CHALLENGES –
A: In the text on the IRS ruling about REIT status, on what date did the IRS release Private Letter Ruling 202440007?
B: Render this sentence from the text on the IRS ruling about REIT status in Spanish: "This ruling provides guidance on an issue of longstanding uncertainty."
C: Pick up the text on the IRS ruling about REIT status from its last sentence and keep writing.

GIVEN TEXT –

On October 4, 2024, the Internal Revenue Service (the “IRS”) released Private Letter Ruling 202440007, which concluded that the lack of income and assets in the first taxable year of an entity that had elected to be treated as a real estate investment trust (“REIT”) did not cause the entity to fail to qualify as a REIT for the year. This ruling provides guidance on an issue of longstanding uncertainty. Although private letter rulings may only be relied upon by the taxpayers who have requested them, the rationale and conclusions that they express generally reflect the IRS’s analysis and current positions. For the reasons discussed below, PLR 202440007 should offer reassurance for the REIT industry and legal practitioners alike.

To qualify as a REIT for U.S. federal income tax purposes, a corporation, trust, or association must satisfy various statutory requirements, including an asset test[1] and two income tests.[2]

In general, a REIT that fails to meet either of the income tests or the asset test will be disqualified as a REIT, and will be ineligible to elect REIT status for five years. While relief may be available to cure a default and forestall the consequences of noncompliance,[3] given the magnitude of those consequences and the uncertainty of whether such relief will be available, the stakes for maintaining REIT qualification are significant.

A lingering question raised by these rules, and with which REITs (and their legal advisors) have long had to grapple, involves the application of these tests to newly-formed entities that have not yet earned income and/or have not yet acquired assets. The IRS had never provided specific guidance to address this fact pattern, creating some concern among the practitioner community that such newly-formed entities could be viewed as failing the income and asset tests, and thus not qualifying as REITs and suffering the consequences referred to above (including the five-year restriction from REIT status). For this reason, many practitioners recommended that a newly-formed REIT unable to acquire its intended assets by an applicable testing date acquire publicly-traded REIT stock in order to ensure that it satisfied the REIT asset and income tests.

PLR 202440007 is the first instance of the IRS directly addressing the issue of whether a REIT qualifies as such during an initial start-up period where it holds no assets or has no income. The ruling concerns a corporation that desired to elect to be treated as a REIT from its first taxable year. However, due to unexpected complications, the corporation did not acquire any assets or generate any gross income until its second taxable year. Consequentially, the company filed a Form 1120-REIT as its U.S. federal income tax return for its first taxable year on the advice of its tax return preparer.  The Company subsequently sought a ruling from the IRS to be treated as if it had not made an election to be a REIT for its first taxable year due to not owning any assets or earning and income during the taxable year.

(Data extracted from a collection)

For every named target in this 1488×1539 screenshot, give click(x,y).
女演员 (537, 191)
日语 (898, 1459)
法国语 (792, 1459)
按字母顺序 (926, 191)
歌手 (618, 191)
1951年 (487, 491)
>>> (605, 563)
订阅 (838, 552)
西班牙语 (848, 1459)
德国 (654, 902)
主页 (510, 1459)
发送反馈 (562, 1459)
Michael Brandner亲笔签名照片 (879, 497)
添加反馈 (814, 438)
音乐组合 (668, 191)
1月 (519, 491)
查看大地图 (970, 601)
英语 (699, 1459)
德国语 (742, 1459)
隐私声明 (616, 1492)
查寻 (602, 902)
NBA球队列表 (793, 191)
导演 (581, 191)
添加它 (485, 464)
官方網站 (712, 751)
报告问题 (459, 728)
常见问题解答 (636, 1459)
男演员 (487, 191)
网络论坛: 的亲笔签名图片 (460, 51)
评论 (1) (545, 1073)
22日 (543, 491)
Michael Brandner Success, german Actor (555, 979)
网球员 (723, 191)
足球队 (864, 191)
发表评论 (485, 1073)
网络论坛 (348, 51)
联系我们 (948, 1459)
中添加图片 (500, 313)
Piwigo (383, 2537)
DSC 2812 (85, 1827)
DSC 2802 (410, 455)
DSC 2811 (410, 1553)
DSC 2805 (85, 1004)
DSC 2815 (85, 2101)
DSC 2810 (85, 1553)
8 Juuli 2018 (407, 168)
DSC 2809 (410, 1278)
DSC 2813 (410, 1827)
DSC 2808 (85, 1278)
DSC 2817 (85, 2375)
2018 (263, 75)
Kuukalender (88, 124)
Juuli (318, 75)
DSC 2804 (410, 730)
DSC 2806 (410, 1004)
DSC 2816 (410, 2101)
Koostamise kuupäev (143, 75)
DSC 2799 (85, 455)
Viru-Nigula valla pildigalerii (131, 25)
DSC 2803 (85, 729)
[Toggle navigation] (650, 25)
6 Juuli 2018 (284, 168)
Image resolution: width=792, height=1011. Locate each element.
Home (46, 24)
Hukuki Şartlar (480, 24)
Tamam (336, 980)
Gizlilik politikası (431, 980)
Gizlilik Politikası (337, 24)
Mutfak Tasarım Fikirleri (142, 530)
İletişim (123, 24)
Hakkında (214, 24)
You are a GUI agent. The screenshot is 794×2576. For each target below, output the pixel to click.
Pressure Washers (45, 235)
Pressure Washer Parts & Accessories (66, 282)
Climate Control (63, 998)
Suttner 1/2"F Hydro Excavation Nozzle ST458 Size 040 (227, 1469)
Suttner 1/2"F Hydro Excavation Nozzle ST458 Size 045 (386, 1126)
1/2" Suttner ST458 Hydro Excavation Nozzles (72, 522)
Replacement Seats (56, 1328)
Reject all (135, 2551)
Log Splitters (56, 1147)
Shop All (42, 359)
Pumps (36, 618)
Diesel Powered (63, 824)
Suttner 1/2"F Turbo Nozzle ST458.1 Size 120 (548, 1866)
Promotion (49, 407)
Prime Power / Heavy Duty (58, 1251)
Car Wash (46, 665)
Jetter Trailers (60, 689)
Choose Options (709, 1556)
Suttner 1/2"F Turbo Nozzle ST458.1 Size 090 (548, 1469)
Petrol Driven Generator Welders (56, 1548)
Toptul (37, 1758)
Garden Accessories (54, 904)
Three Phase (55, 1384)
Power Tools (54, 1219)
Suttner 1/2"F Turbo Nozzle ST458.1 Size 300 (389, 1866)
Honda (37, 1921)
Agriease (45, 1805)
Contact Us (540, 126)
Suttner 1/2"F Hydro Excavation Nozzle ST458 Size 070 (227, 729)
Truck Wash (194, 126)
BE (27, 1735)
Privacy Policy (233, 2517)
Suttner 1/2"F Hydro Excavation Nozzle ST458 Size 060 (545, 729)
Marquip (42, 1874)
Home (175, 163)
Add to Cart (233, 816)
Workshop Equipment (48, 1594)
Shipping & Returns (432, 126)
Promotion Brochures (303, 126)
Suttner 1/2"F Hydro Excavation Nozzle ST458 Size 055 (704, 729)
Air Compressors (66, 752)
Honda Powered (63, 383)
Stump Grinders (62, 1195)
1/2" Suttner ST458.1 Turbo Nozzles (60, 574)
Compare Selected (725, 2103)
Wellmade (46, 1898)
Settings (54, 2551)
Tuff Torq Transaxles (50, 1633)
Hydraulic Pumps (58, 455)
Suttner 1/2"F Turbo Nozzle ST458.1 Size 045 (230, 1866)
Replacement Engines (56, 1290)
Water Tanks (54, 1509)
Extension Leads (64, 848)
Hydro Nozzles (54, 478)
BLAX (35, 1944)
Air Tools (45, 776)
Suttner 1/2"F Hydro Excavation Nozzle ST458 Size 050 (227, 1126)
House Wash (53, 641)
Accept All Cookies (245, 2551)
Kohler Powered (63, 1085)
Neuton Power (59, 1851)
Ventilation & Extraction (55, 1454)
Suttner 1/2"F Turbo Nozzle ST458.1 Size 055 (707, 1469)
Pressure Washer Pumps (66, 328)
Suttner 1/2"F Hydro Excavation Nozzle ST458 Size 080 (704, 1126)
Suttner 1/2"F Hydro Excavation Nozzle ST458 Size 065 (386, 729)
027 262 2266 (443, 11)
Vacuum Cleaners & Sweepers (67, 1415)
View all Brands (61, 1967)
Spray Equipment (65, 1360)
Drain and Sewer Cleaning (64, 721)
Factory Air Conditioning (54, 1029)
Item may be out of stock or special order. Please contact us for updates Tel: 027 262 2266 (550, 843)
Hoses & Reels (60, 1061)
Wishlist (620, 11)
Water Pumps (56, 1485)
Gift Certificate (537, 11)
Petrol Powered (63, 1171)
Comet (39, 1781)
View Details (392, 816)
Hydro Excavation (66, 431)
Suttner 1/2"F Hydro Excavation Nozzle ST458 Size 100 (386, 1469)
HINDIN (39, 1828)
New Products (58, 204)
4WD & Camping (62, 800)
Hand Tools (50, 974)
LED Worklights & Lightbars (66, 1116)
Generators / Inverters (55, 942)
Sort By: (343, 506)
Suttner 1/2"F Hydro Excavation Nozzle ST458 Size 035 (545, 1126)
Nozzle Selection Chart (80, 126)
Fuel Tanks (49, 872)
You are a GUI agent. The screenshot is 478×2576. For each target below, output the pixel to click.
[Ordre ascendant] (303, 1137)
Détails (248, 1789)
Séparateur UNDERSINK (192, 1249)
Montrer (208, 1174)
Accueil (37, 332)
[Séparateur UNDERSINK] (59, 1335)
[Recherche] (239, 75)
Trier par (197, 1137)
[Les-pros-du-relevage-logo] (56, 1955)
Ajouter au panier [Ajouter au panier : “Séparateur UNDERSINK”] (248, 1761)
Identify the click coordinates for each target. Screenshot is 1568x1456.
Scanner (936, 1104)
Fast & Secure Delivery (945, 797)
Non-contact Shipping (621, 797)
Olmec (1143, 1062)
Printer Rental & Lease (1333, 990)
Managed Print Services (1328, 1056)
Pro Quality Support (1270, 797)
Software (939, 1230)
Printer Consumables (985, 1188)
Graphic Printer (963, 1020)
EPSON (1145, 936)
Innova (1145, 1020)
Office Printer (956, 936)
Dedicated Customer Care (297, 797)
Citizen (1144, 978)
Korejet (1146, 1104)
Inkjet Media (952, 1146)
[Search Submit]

EXPECTED RESPONSES –
A: October 4, 2024

B: Esta resolución ofrece orientación sobre una cuestión de incertidumbre de larga data.

C:
The IRS concluded that the REIT’s lack of assets and absence of gross income did not preclude satisfaction of the asset test or either income test and denied the taxpayer’s request to be treated as if it had not made an election to be a REIT for its first taxable year. The IRS explained that because “95% of $0 equals $0” and “75% of $0 equals $0,” the entity seeking the ruling did, in fact, meet each of the tests. The IRS also examined the legislative history of Section 856 to support its conclusion, noting that the primary concern of the income and asset tests is to ensure that the REIT structure is used for passive income and real estate assets, respectively (and not whether or not the REIT has gross income or assets, in the first instance). The income and asset tests are intended as anti-abuse mechanics, primarily to prevent the tax-favored REIT structure from being utilized for reasons beyond its statutory intent (namely, active conduct of a trade or business and investments in sectors other than real estate), and an entity with no assets or gross income does not implicate those concerns.

Accordingly, the release of PLR202440007 should be comforting to the REIT industry and significantly mitigate the concerns that newly formed REITs that have not yet acquired any assets or generated any gross income will fail the asset or income tests.


[1] The asset test under Section 856(c)(4) of the Code requires that at the close of each quarter for each taxable year, at least 75% of the value of a REIT’s assets must be attributable to real estate assets, cash and cash items, and government securities.

[2] The income test under Section 856(c)(2) of the Code requires that at least 95% of a REIT’s gross income in any taxable year be derived from certain sources, including dividends, interest, rents from real property, gain from the disposition of securities and real property (other than property held primarily for sale to customers in the ordinary course of a trade or business), and other “passive”-type activities. The income test under Section 856(c)(3) of the Code only permits income from a narrower pool of activities with a more overt real estate connection to satisfy the 75% test.

[3] Per Sections 856(c)(6) and 857(b)(5) of the Code, relief may be available for failure to meet the income tests if such failure is due to reasonable cause and not willful neglect, if a schedule is provided that describes each item of gross income covered by the 95% and 75% tests, and if the REIT pays a penalty. Similarly, Section 856(c)(7) of the Code provides that a REIT may not lose its REIT qualification for failing the asset test if the failure is due to reasonable cause and not willful neglect, a schedule is filed describing the asset that caused the failure of the test for the quarter in which the failure occurred, the asset that caused the failure is disposed of within six months after the end of the quarter in which the failure occurred (or the REIT is otherwise able to meet the requirements of the asset test within such six month period), and the REIT pays a penalty (unless the amount is de minimis, i.e., does not exceed the lesser of 1% of the REIT’s total assets at the end of the quarter in question or $10 million).